— Я уеду завтра вечером, — сказал. — Может быть, встретимся завтра? Утром, днем… Как сможешь.
— Ладно, — сказала она. — Постараюсь с мамой договориться. Как получится. Если отпустит.
В ее глазах тоже была печаль и усталость.
10
Проводив ее, он вернулся в номер. В номере было накурено, пепельница полна окурков — ее окурков! — кресло еще стояло так, как она его оставила, пружины еще хранили память о тяжести ее тела. Все, все еще было освящено ею, хранило ее теплоту, однако все теперь несло привкус горечи.
Он ходил по номеру неприкаянно, потом включил радио.
пел чистый молодой женский голос.
Голосов горько рассмеялся даже: ну конечно же «Травиата»! Как будто нарочно. Ну и ну. Бывают же такие совпадения! Сколько раз слышал Голосов эту арию, спокойно и равнодушно воспринимая, но сейчас знакомые слова звучали для него как насмешка. «Жить свободно и век счастливой». Как это?
Голосов лежал на кровати, слушал бессмертную музыку Верди, прекрасные голоса Козловского и Шумской — это была старая запись — и думал о том, как же все-таки привыкли люди пугать друг друга. Даже композиторы, даже писатели.

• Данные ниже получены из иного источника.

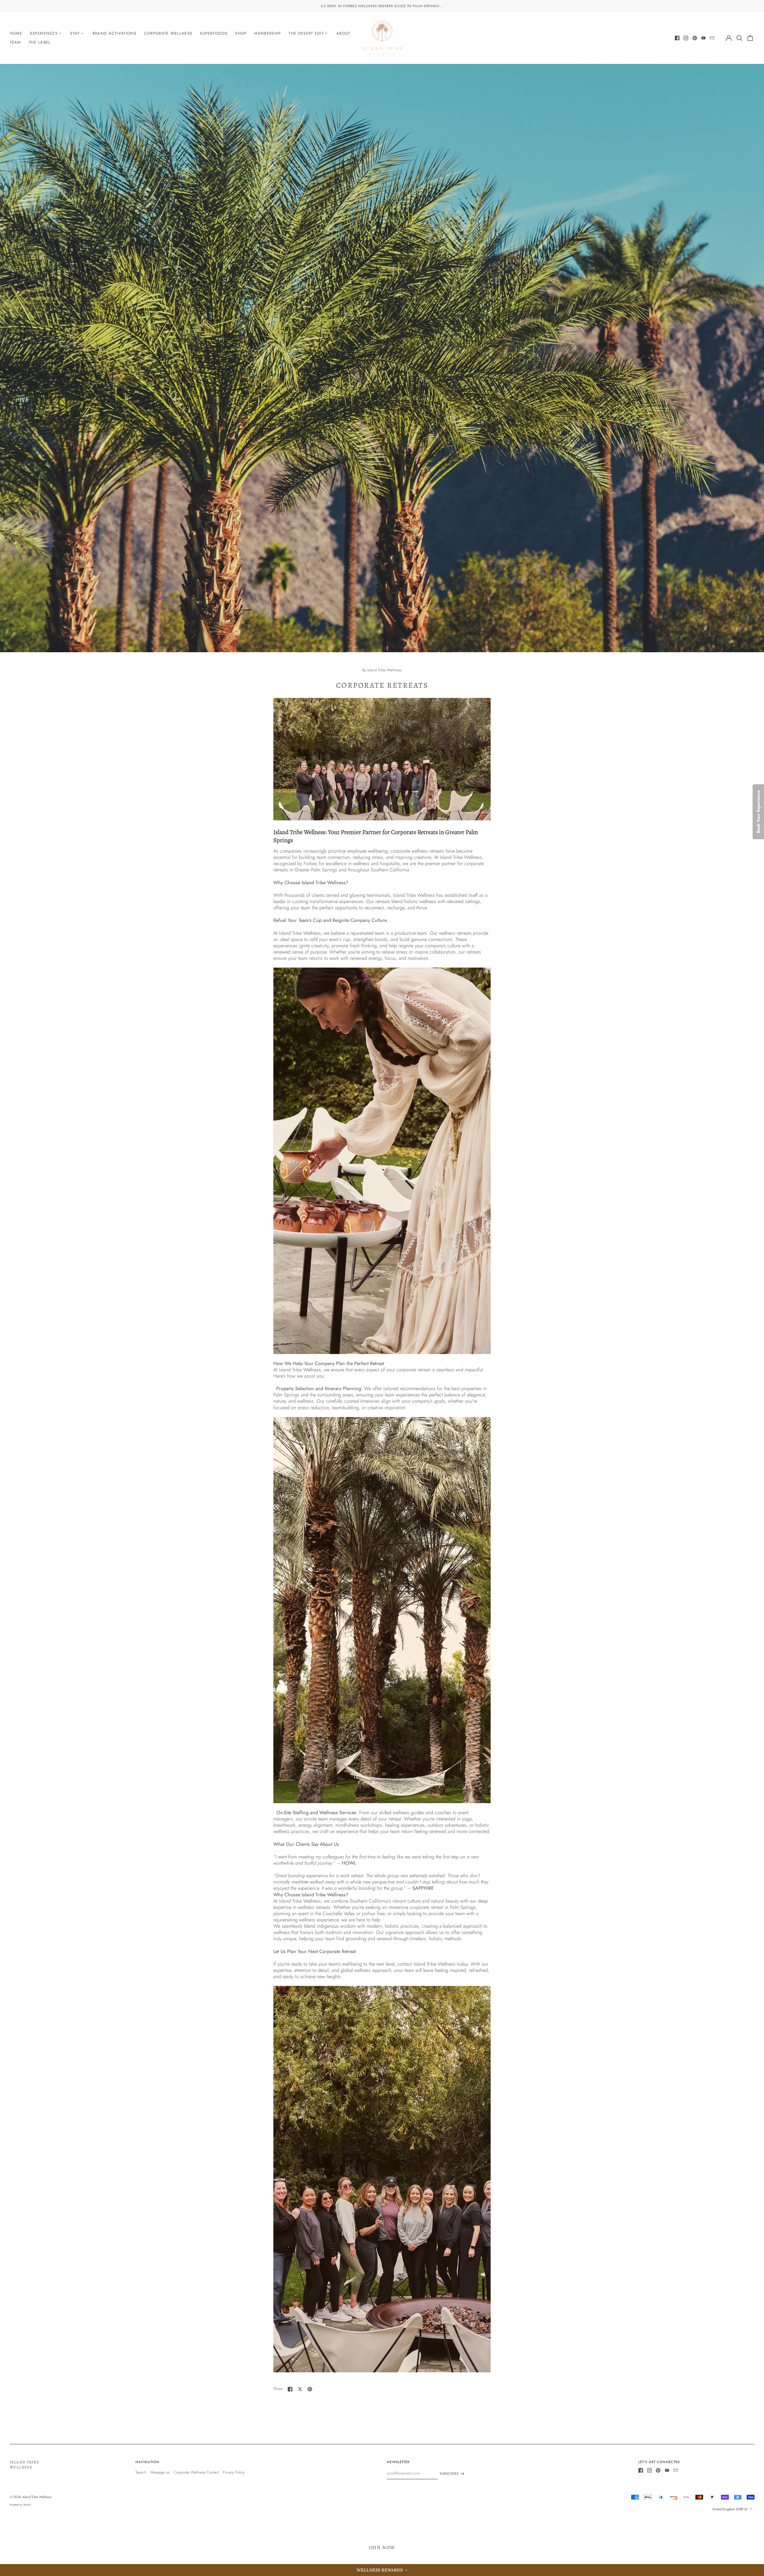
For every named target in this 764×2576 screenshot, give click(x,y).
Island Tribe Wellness (25, 2465)
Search (141, 2472)
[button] (382, 2570)
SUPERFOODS (213, 33)
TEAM (15, 42)
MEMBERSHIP (267, 33)
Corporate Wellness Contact (196, 2472)
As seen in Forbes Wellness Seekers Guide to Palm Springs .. (382, 6)
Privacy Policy (234, 2472)
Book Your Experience (758, 811)
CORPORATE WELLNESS (168, 33)
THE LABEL (40, 42)
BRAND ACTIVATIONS (114, 33)
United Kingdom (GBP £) (730, 2509)
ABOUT (343, 33)
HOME (16, 33)
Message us (160, 2472)
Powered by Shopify (20, 2504)
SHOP (241, 33)
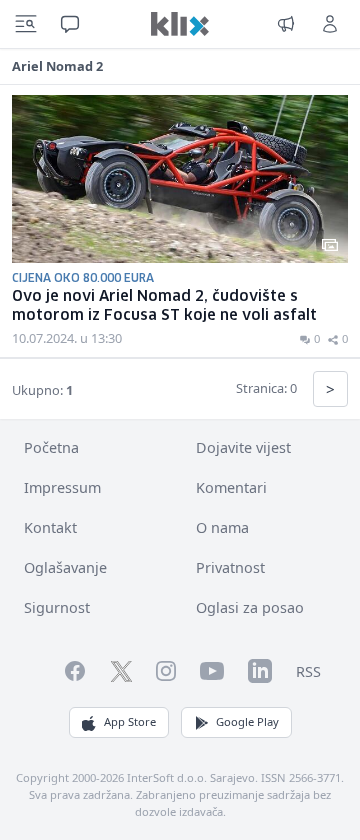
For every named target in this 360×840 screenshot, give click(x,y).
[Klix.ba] (180, 24)
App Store (130, 721)
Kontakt (50, 527)
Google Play (247, 721)
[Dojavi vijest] (286, 24)
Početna (51, 447)
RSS (308, 671)
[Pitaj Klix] (70, 24)
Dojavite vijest (243, 447)
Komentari (231, 487)
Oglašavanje (65, 567)
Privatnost (230, 567)
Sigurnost (57, 607)
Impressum (62, 487)
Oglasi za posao (250, 607)
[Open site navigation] (26, 24)
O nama (222, 527)
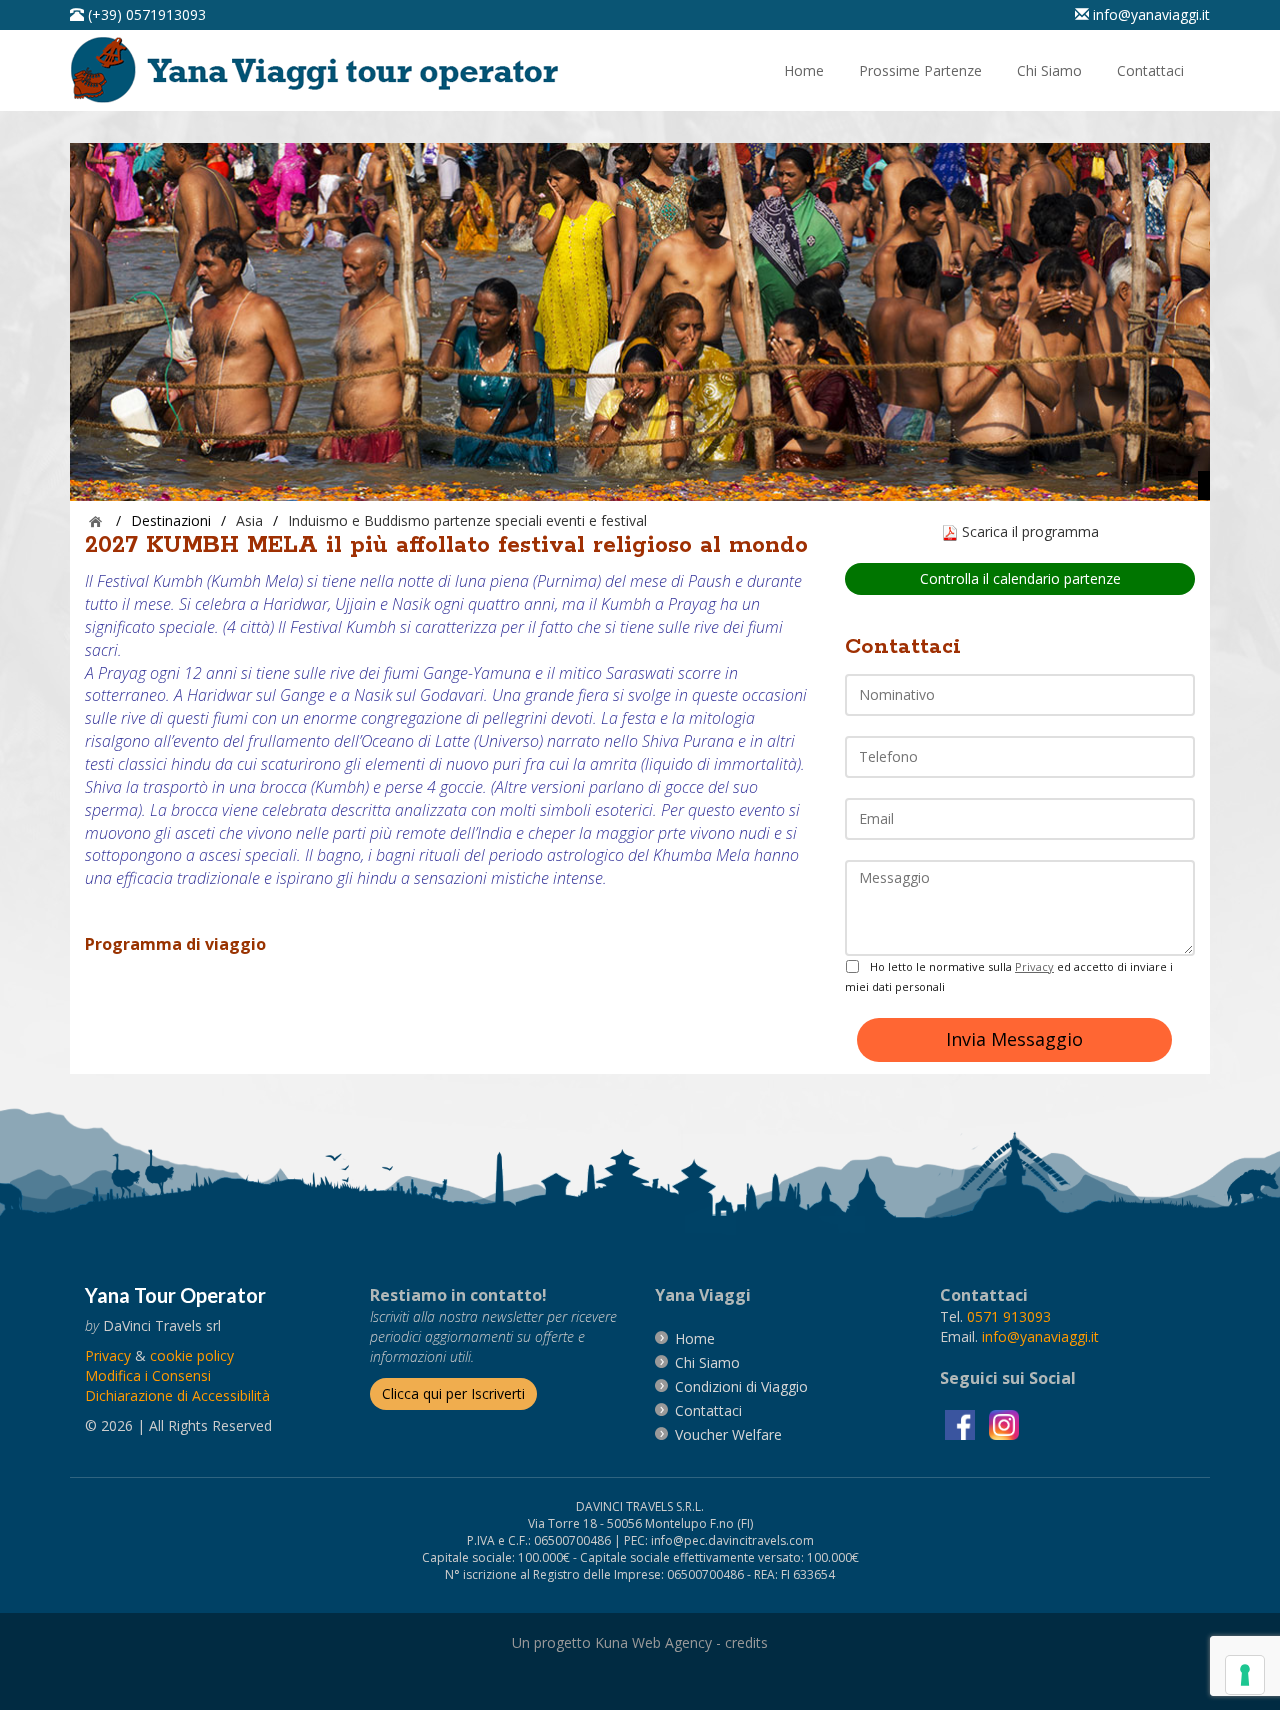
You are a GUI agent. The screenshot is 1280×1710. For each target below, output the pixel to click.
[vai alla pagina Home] (321, 68)
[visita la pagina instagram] (1004, 1422)
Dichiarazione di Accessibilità (177, 1395)
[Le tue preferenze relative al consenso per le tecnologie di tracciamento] (1245, 1675)
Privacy (1034, 966)
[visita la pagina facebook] (962, 1422)
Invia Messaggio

Вот опера эта. Нарастает, нарастает чувство трагизма, безнадежности, и вот уже поет Лисициан партию Жермона: «Ты забыл край милый свой, бросил ты Прованс родной…» Чудесно, прекрасно льется мелодия. Ах, музыка, совершеннейшее из искусств! Но перед тем как обратиться к сыну с упреком в том, что он «забыл», заботливый отец уже соответственным образом переговорил с Виолеттой, упросив ее наступить на горло собственной песне. Теперь пытается склонить к тому же Альфреда. И музыка, та самая музыка двоих — Виолетты и Альфреда — должна теперь заглохнуть, умереть под напором так называемой «реальной жизни». То есть под напором тупо-расчетливого буржуа-отца, находящегося под властью «высшего света». Не важна радость пути — важна цель, а как же. Цель! Добиться «положения». А в этом непредусмотренная любовь сына и легкомысленной женщины, разумеется, помешает.
И Виолетта, конечно, гибнет, и жестоко страдает Альфред, а торжествует, как всегда, «общество». Непогрешимое в своей тупой сытости, намертво закованное в рамки предвзятостей, озабоченное больше всего тем, чтобы не жить живой смелой жизнью. Прописная мораль торжествует. Косность. Свод правил! Долой жизнь — свод правил важнее!
Да, именно. Свод правил. Скорлупа, охраняющая от жизни.
И Альфред внял. Тем более что обманутая Жермоном Виолетта сама помогла ему в этом. И разрушилось то, что так трудно построить, но что разрушить так просто. И Виолетта в конце концов умерла молодой. Честно умерла. А Альфред хотя и остался жив, но по сути это была теперь лишь видимость жизни. Ибо вместе с Виолеттой он тоже умер. Он конечно же стал полноценным «буржуа», представителем «общества». То есть марионеткой.
Вечное, вечное трепыхание наше между двумя полюсами — свободой с одной стороны и страхом с другой.
Так размышлял Голосов, слушая бессмертную музыку Верди и содрогаясь от жалости к Оле, к себе, ко всем на свете. Что же, что же мешает нормальной, человеческой жизни, где они, свободные люди, свободные не только в труде, а и в радости, в счастье, думал он. Что мешало Оле — ведь ее тянуло к нему, он не мог же ошибиться! И зачем ждала она его инициативы — ведь ждала, это было ясно, ведь не в первый же раз сталкивался он с подобным. Равенство… Какое там равенство! Ведь стоит только стать более нахальным, бесстыдным — и все! А потом и «духовное единение» как будто бы появляется. И объяснять уже ничего не надо, все понимается с полуслова… Как будто э т и отношения не такие же ч е л о в е ч е с к и е, как и все другие. Мистика!
Голосов лежал на диване, думал так, и было ему очень и очень грустно. Ведь, если разобраться, то и сам-то он… Где, в конце концов, его-то, Голосова, свобода? Сам-то он почему не говорил Оле прямо? Почему он не говорил того, что думает об э т о м? Почему бы ему не быть перед ней честным до конца? Перед ней и перед самим собой.